As we left, I was overwhelmed and began to cry…ugly cry…at the realization that for both my friend and me, the Church has been in our blood for a very long time! My great-grandparents were the caretakers (sexton) of the church my grandmother grew up in. Grandma visited me in a dream on the night before I started seminary. The tears kept mounting. I just served on medical mission in Kurdistan…the realization of a call I had told my parents I was going to do when I was in 4th grade. Then this morning, spending time with deaf/blind students like those I’d envisioned would be helped because of Helen Keller and Annie Sullivan’s faithful work. The calls on my heart from my youth cascaded down upon me and came pouring out of my eyes!

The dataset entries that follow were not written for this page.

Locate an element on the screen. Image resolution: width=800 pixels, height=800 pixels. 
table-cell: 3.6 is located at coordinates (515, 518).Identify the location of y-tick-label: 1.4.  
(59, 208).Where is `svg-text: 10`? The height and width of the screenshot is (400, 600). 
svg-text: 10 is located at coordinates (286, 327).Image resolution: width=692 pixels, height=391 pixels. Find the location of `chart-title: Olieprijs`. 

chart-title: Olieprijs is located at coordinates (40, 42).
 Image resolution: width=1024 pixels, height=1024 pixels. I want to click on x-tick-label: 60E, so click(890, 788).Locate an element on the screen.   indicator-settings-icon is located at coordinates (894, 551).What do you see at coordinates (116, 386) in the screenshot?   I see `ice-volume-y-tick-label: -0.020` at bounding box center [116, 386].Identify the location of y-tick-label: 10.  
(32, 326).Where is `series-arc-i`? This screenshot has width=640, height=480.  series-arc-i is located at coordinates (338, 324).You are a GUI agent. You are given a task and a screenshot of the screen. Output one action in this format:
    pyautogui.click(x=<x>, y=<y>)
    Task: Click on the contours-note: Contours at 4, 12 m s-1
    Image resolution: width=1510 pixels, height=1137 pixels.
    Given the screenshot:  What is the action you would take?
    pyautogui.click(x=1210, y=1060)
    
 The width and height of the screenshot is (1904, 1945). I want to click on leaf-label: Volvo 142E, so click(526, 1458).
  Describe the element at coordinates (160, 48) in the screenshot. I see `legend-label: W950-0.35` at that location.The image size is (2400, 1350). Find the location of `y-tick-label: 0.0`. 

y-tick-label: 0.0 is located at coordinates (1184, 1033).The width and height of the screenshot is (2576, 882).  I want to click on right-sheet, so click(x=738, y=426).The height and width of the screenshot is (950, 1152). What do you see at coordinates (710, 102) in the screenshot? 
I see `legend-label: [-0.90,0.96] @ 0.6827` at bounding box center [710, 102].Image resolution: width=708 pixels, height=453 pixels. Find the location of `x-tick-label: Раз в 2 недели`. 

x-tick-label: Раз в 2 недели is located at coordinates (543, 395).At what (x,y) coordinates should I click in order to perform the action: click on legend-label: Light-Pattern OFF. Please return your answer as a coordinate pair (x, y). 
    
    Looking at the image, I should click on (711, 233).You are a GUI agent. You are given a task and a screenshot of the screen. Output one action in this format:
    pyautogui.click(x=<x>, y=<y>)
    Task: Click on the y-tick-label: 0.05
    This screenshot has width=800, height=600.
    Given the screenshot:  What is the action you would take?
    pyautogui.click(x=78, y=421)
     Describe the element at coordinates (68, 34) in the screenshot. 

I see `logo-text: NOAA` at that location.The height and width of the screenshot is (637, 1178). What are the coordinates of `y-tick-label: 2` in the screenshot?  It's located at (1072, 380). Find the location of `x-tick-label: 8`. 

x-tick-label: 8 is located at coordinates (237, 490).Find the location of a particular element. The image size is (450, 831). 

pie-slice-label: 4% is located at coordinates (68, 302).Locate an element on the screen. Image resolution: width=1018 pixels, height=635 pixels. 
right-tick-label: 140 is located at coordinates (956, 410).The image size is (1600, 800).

Recently, my Mom mentioned while messaging that one of my cousins had asked the question, “How did she know she was called?” Though it is a long answer, it is also an easy one. Most importantly though, it is not something I decide I alone. There are all kinds of people involved in the process. However, no matter how many people weigh in on the decision of whether or not they believe in my call, I need to believe in it. I give great thanks for the many affirmations received over this journey. And it’s not over yet.
“Trust in the Lord with all your heart, and do not lean on your own understanding. In all your ways acknowledge Him, and He will make straight your paths.” -Proverbs 3:5-6
In a few minutes, I am headed to Paris. I’m not entirely sure HOW this ended up being my next destination but my paths have been made straight to get there and then to Amsterdam. As I left Kurdistan, my team leader mentioned that while I’m there, I may want to check out Corie Ten Boom’s home in Haarlem. Little did he know Corie’s story is another marker from my youth. Emails have been sent and we shall see what happens.
No time to edit this or add hyperlinks to the books and websites…just a request for prayers for God’s continued protection for all who travel and all who need direction. How does one know? Prayer and listening to what God has to say. We may not always like the answer or where it takes us, but we can be assured that our paths will be directed when we put our trust in God.